Opinie i wydarzenia
Tusk: Polską rządzą ludzie, którzy ze szczucia na słabszych zrobili metodę rządzenia
Donald Tusk spotkał się w piątek z mieszkańcami Bytomia. Podczas przemówienia poruszył temat pieniędzy z Krajowego Planu Odbudowy, zaznaczając, że "mamy szansę sięgnięcia po gigantyczne pieniądze, które tu na Śląsku mogłyby już od prawie dwóch lat pracować". Zwrócił przy tym uwagę, że Polska "straciła dwa lata i jako jedyne państwo europejskie, nie korzysta z tych pieniędzy". - Może ktoś potrafi wytłumaczyć, dlaczego Kaczyński i Morawiecki uparli się, żeby nie brać tych pieniędzy - kontynuował Tusk. Według niego "Śląsk może tę szansę wykorzystać w stopniu większym, niż jakikolwiek region w Polsce, ponieważ jego potencjał przemysłowy jest ciągle imponujący". Przypomniał także o polskich samochodach elektrycznych Izera, których według obietnic rządu miało powstać w Jaworznie milion egzemplarzy do 2025 roku. - Właściwie prawie wszystko się zgadza.

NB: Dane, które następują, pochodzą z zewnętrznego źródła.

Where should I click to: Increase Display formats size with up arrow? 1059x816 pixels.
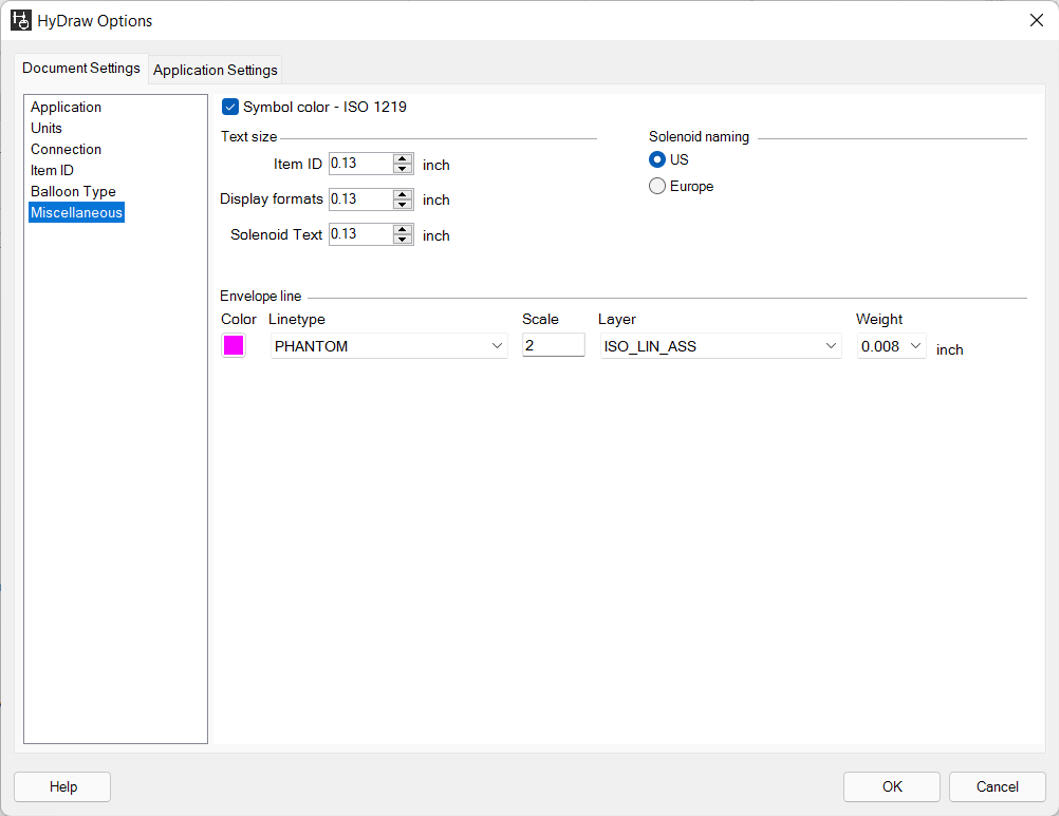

Nie w Górach Izerskich, tylko w Jaworznie, nie milion, tylko 100 tysięcy, nie elektryków, tylko wyciętych drzew pod przyszłą fabrykę - wymieniał. Podkreślił przy tym, że "trzeba odsunąć PiS od władzy, by wróciło prawo i sprawiedliwość, by ludzie uwierzyli, że władza jest za coś odpowiedzialna". Według lidera Platformy Obywatelskiej "najważniejszym dla nas problemem dzisiaj jest to, że rządzą Polską ludzie, którzy ze szczucia na słabszych zrobili metodę rządzenia". Zapewnił, że będzie proponował politykę twardą, "ale taką, która nie dotknie zwykłych ludzi". Donald Tusk został zapytany między innymi o jego plan dla nauczycieli. Odpowiedział, że chce "żeby z nauczyciela znowu zrobić zawód zaufania społecznego". Mówiąc o osobach z niepełnosprawnościami zaznaczył, że ""z pogardy wobec takich ludzi też uczyniono metodę rządzenia".